▸ Given instruction
Pick up the essay below about choosing which stories we tell, and continue it from its last sentence.

▸ Selection
Tuesday, February 02, 2010
In the spirit of the holiday season, Dee and I (Alan) went to a liquor
store to purchase a gift of wine for a friend. There we asked the store
owner, a congenial fellow named Ali, for some recommendations. We were
pleasantly surprised to find that Ali is a world-class wine expert. He
went into fascinating, poetic details about each wine, describing its
subtlest nuances and mesmerizing us with stories about the history of
each winery, some of which went back over a thousand years. I was rapt.
Finally I commented, "I guess all wines have a story."
Ali smiled and shook his head. "Not exactly," he replied. "All good wines have a story."
His
comment got me thinking about the stories we tell. Some stories are
worth telling and others are not worth telling. Some stories empower us
and others disempower us. Which of your stories bring you life and
which deaden you?
The end of this year might be a good time to
decide which stories you want to leave behind and which you would like
to take into the new year and amplify. One of the most powerful
exercises I have ever done in a seminar was to ask the participants,
"What story are you ready to let go of, and what story are you willing
to have take its place?" The answers were quite revealing: Participants
declared they were ready to let go of their victim and abuse stories;
poverty, lack, and struggle; loveless relationships; fear, resistance,
and many variations on "poor me." In their stead they were ready to
tell new stories of living with conscious intention; relationships that
yield reward and joy; abundance and success; trust, flow, and
creativity; and "blessed me."
Every time you tell a story, you
reinforce the feelings and experience associated with the story; you
amplify the themes in your consciousness; and you increase the chances
of a similar story repeating itself in your world. That is quite enough
reason to carefully choose the stories you tell.
If you find
yourself telling a story that is taking you to a place you would rather
not revisit, stop and consider what story might effectively replace it.
I patronize a video store that has a computer program that alerts the
clerk if I am about to check out a video I have already rented. The
clerk asks me, "Are you aware that you've already watched this video?"
If it was a good video and I want to see it again, I proceed with the
checkout. If I remember that I didn't really like the movie, I send it
back to the shelf and pick out another one. How helpful would it be if
you and I had a little computer program in our head that reminded us,
"You have already told this story. Are you sure you want to tell it
again?"

▸ Information provided
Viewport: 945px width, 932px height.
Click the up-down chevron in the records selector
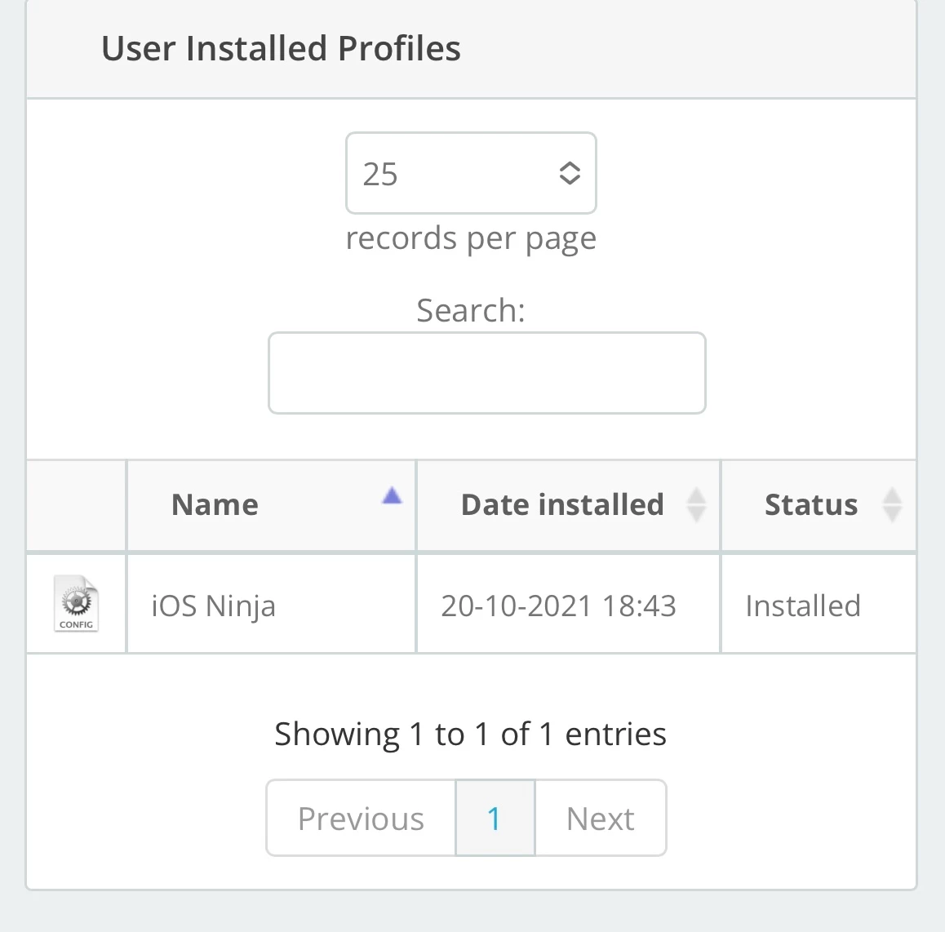click(570, 173)
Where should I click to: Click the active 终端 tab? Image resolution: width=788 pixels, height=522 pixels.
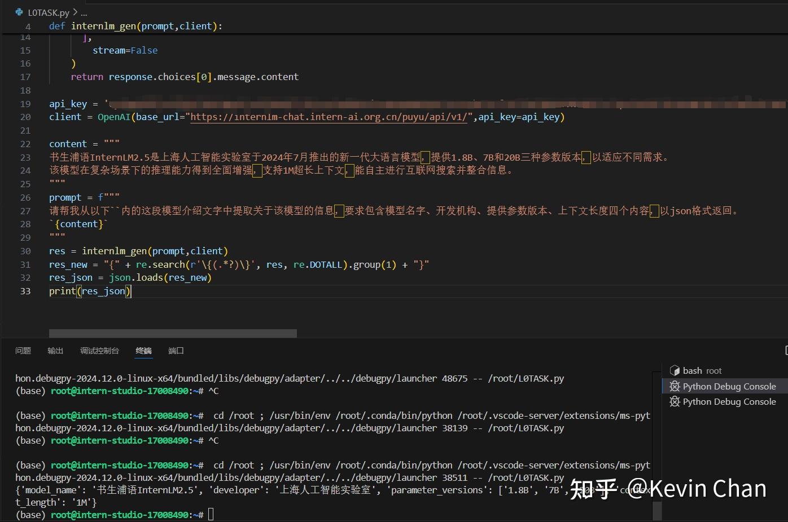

▸ Response to this exercise
Many of us keep telling non-productive stories because
we get perceived mileage out of them. They do not bring us reward, but
they are familiar and we build a presentation
and identity around
them. One of the movies I have checked out several times is The
Heartbreak Kid (1972 version with Charles Grodin). In the film, Lenny
has a canned spiel he gives most people to impress them. "I think it's
time we quit taking from the earth and we started giving back to it." A
good idea, for sure, but for Lenny it is purely hot air. Over the
course of his journey, Lenny impresses a number of folks with his rap,
to the point that he manipulates to marry the girl he has been
pursuing. In the final scene of the film we see Lenny at his wedding
reception, sitting on a couch with a couple of eight-year-old kids. "I
think it's time we quit taking from the earth and we started giving
back to it," he tells them. The kids simply roll their eyes, get up,
and walk away. Like many children, they live too close to truth to be
impressed by a hollow story.
Holiday gatherings offer great
opportunities to be at choice about the stories you tell and listen to.
What a wonderful season this will be if you use it to tell a new story!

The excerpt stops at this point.